>> start Input data

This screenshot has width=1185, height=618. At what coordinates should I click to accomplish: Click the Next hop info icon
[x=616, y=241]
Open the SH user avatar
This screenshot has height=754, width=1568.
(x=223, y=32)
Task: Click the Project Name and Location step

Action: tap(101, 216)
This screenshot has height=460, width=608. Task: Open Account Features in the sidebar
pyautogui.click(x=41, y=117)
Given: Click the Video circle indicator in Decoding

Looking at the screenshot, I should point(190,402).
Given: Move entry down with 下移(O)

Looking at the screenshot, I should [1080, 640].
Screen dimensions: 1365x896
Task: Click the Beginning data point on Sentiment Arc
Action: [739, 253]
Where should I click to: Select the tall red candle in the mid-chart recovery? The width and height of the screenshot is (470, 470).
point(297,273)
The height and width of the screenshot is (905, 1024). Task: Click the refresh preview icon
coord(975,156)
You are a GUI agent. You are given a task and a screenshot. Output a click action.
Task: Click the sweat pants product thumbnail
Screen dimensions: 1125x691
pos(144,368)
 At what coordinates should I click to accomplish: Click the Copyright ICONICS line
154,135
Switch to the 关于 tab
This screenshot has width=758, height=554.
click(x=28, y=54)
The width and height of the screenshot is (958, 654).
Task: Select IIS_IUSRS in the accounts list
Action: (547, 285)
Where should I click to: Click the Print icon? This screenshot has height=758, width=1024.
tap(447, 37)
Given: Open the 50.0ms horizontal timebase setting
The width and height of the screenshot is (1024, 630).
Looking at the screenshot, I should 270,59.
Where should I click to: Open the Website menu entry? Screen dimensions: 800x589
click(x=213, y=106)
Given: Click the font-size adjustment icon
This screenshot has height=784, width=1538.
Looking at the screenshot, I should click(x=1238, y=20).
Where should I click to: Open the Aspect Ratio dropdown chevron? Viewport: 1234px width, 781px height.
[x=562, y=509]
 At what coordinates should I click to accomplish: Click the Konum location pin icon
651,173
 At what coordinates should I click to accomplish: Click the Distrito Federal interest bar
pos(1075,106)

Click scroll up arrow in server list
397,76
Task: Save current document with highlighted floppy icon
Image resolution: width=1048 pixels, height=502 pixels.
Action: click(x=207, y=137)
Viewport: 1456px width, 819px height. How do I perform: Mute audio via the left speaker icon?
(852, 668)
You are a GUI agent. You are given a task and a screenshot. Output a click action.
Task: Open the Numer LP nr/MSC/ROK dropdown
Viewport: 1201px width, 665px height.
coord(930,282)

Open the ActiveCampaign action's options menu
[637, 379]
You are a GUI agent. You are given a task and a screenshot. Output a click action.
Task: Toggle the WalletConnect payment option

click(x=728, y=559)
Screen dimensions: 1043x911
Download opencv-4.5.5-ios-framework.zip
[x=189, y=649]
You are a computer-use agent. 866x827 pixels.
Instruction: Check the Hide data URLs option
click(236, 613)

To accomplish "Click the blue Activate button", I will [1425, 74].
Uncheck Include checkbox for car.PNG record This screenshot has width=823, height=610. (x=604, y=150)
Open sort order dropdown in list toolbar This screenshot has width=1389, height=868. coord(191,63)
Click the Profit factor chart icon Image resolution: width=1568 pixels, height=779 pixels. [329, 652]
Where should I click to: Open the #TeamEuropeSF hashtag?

>> end Input data

Stated task => Rewrite all of the material above, changing each "Where should I click to" to "Where should I tap to" and keeping everything else the same.

Task result =>
This screenshot has width=1185, height=618. At what coordinates should I click to accomplish: Click the Next hop info icon
[x=616, y=241]
Open the SH user avatar
This screenshot has height=754, width=1568.
(x=223, y=32)
Task: Click the Project Name and Location step

Action: tap(101, 216)
This screenshot has height=460, width=608. Task: Open Account Features in the sidebar
pyautogui.click(x=41, y=117)
Given: Click the Video circle indicator in Decoding

Looking at the screenshot, I should point(190,402).
Given: Move entry down with 下移(O)

Looking at the screenshot, I should [1080, 640].
Screen dimensions: 1365x896
Task: Click the Beginning data point on Sentiment Arc
Action: [739, 253]
Where should I tap to: Select the tall red candle in the mid-chart recovery? The width and height of the screenshot is (470, 470).
point(297,273)
The height and width of the screenshot is (905, 1024). Task: Click the refresh preview icon
coord(975,156)
You are a GUI agent. You are given a task and a screenshot. Output a click action.
Task: Click the sweat pants product thumbnail
Screen dimensions: 1125x691
pos(144,368)
 At what coordinates should I click to accomplish: Click the Copyright ICONICS line
154,135
Switch to the 关于 tab
This screenshot has width=758, height=554.
click(x=28, y=54)
The width and height of the screenshot is (958, 654).
Task: Select IIS_IUSRS in the accounts list
Action: (547, 285)
Where should I tap to: Click the Print icon? This screenshot has height=758, width=1024.
tap(447, 37)
Given: Open the 50.0ms horizontal timebase setting
The width and height of the screenshot is (1024, 630).
Looking at the screenshot, I should 270,59.
Where should I tap to: Open the Website menu entry? Screen dimensions: 800x589
click(x=213, y=106)
Given: Click the font-size adjustment icon
This screenshot has height=784, width=1538.
Looking at the screenshot, I should click(x=1238, y=20).
Where should I tap to: Open the Aspect Ratio dropdown chevron? Viewport: 1234px width, 781px height.
[x=562, y=509]
 At what coordinates should I click to accomplish: Click the Konum location pin icon
651,173
 At what coordinates should I click to accomplish: Click the Distrito Federal interest bar
pos(1075,106)

Click scroll up arrow in server list
397,76
Task: Save current document with highlighted floppy icon
Image resolution: width=1048 pixels, height=502 pixels.
Action: click(x=207, y=137)
Viewport: 1456px width, 819px height. How do I perform: Mute audio via the left speaker icon?
(852, 668)
You are a GUI agent. You are given a task and a screenshot. Output a click action.
Task: Open the Numer LP nr/MSC/ROK dropdown
Viewport: 1201px width, 665px height.
coord(930,282)

Open the ActiveCampaign action's options menu
[637, 379]
You are a GUI agent. You are given a task and a screenshot. Output a click action.
Task: Toggle the WalletConnect payment option

click(x=728, y=559)
Screen dimensions: 1043x911
Download opencv-4.5.5-ios-framework.zip
[x=189, y=649]
You are a computer-use agent. 866x827 pixels.
Instruction: Check the Hide data URLs option
click(236, 613)

To accomplish "Click the blue Activate button", I will [1425, 74].
Uncheck Include checkbox for car.PNG record This screenshot has width=823, height=610. (x=604, y=150)
Open sort order dropdown in list toolbar This screenshot has width=1389, height=868. coord(191,63)
Click the Profit factor chart icon Image resolution: width=1568 pixels, height=779 pixels. [329, 652]
Where should I tap to: Open the #TeamEuropeSF hashtag?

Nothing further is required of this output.